Am 29. Mai 2026 war die Stadtbibliothek in St. Valentin ein Ort der Spannung und Neugier. Die Autorin Herta Krondorfer las aus ihrem neuesten Werk, dem Mittelalterkrimi „Maimord“, der im Jahr 1477 spielt. Ein düsteres Jahr, in dem eine grausam zugerichtete Leiche einer jungen Frau das Dorf erschüttert. So begann die Reise in eine Welt voller Geheimnisse und Intrigen – und die Zuhörer waren sofort gefesselt.
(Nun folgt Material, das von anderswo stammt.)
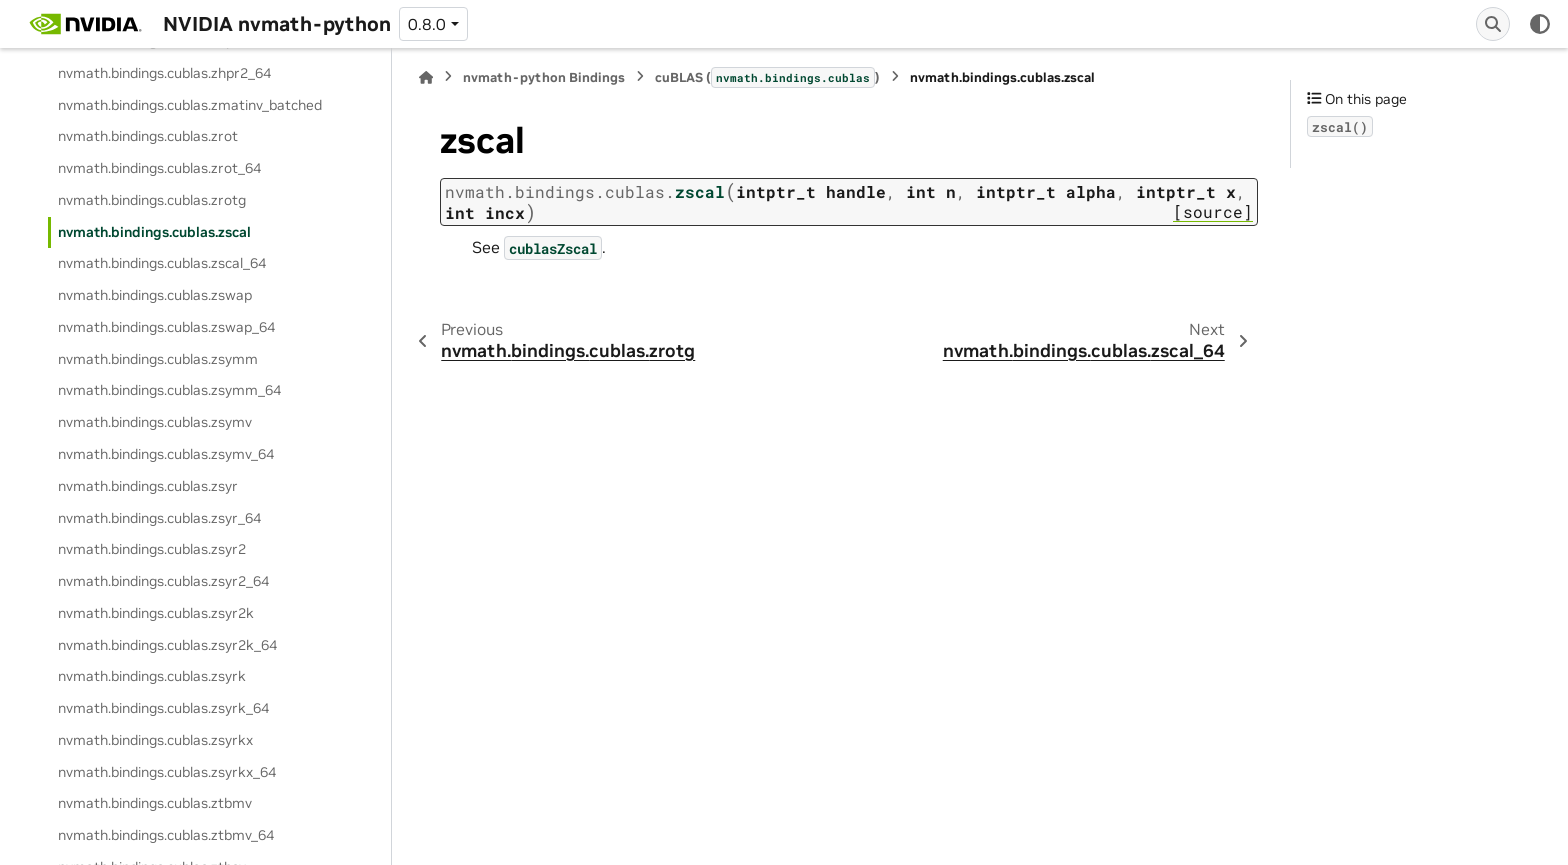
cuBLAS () (767, 77)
Besonders die eindrucksvolle Predigt des Priesters Paulus Brunner, die Herta Krondorfer zum Besten gab, hinterließ bei den Anwesenden einen bleibenden Eindruck. Man konnte förmlich die Anspannung in der Luft spüren, als sie die Worte des Altaristen Brunner wiedergeben ließ. Nach der Lesung war die Atmosphäre entspannt, man konnte sich bei Getränken und kleinen Snacks über die Entstehung des Romans austauschen. Die Autorin erzählte, wie sie nie im Voraus plant, sondern die Handlung und Figuren ganz organisch entwickelt. Das macht das Schreiben für sie so spannend – und die Zuhörer hingen an ihren Lippen.

Historische Spurensuche in St. Valentin

Die Lesung war nicht nur eine literarische Veranstaltung, sondern auch ein Anlass, um Erinnerungen an die eigene Stadt und deren Geschichte auszutauschen. Das große Interesse der Besucher führte dazu, dass viele sich für eine historische Spurensuche durch St. Valentin anmeldeten – ein Event, das für den 22. Juni 2026 geplant ist. Treffpunkt ist um 18 Uhr am Hauptplatz, und die Teilnahme ist kostenlos! Wer hätte gedacht, dass man sich so leicht in die Geschichte seiner Heimat einbringen kann?

In „Maimord“ müssen die Protagonisten, darunter der Bader Oswald und die Haushälterin Erentrudis, die mysteriösen Umstände des Mordes aufklären. Erentrudis hat einen Verdacht – sie ahnt, dass ein Irrtum vorliegt, denn der vermeintliche Täter scheint zu schnell gefunden zu sein. Die Dorfbewohner fordern Gerechtigkeit, doch die Zeit drängt, da dem Verdächtigen die Hinrichtung droht. Das macht die Geschichte nicht nur spannend, sondern auch emotional nachvollziehbar. Herta Krondorfer hat es geschafft, die Leser in eine andere Zeit zu entführen, wo jede Entscheidung über Leben und Tod entscheidet.

Das besondere an diesem Abend war die Möglichkeit, direkt mit der Autorin zu sprechen. Viele haben die Gelegenheit genutzt, um mehr über die Hintergründe des Romans und die historischen Begebenheiten zu erfahren. Es war ein Wechselspiel aus Interesse und Faszination, das die Lesung zu einem unvergesslichen Erlebnis machte. Die Stadtbibliothek war der perfekte Ort, um in diese spannende Welt einzutauchen. Und während draußen die Dämmerung hereinbrach, wurden die Geschichten lebendig, als ob sie selbst durch die Straßen St. Valentins wandelten.